Rosen v. U. S., 161 U. S. 29, 16 S. Ct. 434, 435, 40 L. Ed. 606, is perhaps more clearly in point. The indictment charged that the accused did “unlawfully, wilfully, and knowingly deposit in the postoffice for mailing a certain obscene paper,” and the point was urged that, since the statute required knowledge of the obscene character on the part of the accused, the offense was not sufficiently charged.

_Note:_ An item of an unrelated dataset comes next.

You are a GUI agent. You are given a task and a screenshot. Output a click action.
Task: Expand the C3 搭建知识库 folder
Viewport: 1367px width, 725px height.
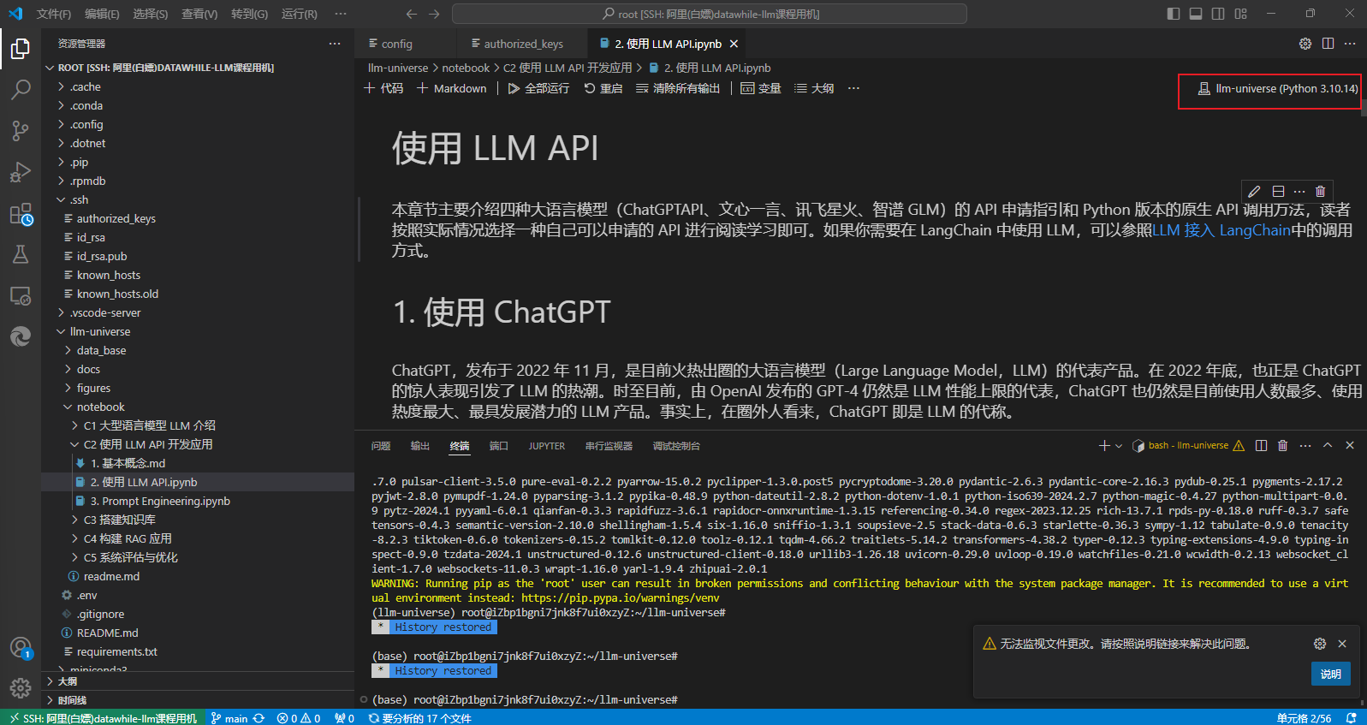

It is true that no demurrer nor motion to quash was made in that case, and the question arose on motion in arrest of judgment. In upholding the indictment, the court says: “Undoubtedly, the mere depositing in the mail of a writing, paper, or other publication of an obscene, lewd, or lascivious character is not an offense under the statute if the person making the deposit was, at the time and in good faith, without knowledge, information, or notice of its contents. The indictment would have been in better form if it had more distinctly charged that the accused was aware of its character. But this defect should be regarded, after verdict and under the circumstances attending the trial, as one of form, under section 1025 of the Revised Statutes [18 USCA § 556], providing that the proceedings on an indictment found by a grand jury in any district, circuit, or other court of the United States shall not be affected ‘by reason of any defect or imperfection in matter of form only, which shall not tend to the prejudice of the defendant.’ U. S. v. Chase [C. C.] 27 F. 807; U. S. v. Clark [C. C.] 37 F. 106.”
It may be added that the evidence in the case is amply sufficient to support the verdict. I think, therefore, that, while the indictment is carelessly drawn, it nevertheless sufficiently charges the offense, and the motion for arrest of judgment is denied. It is so ordered.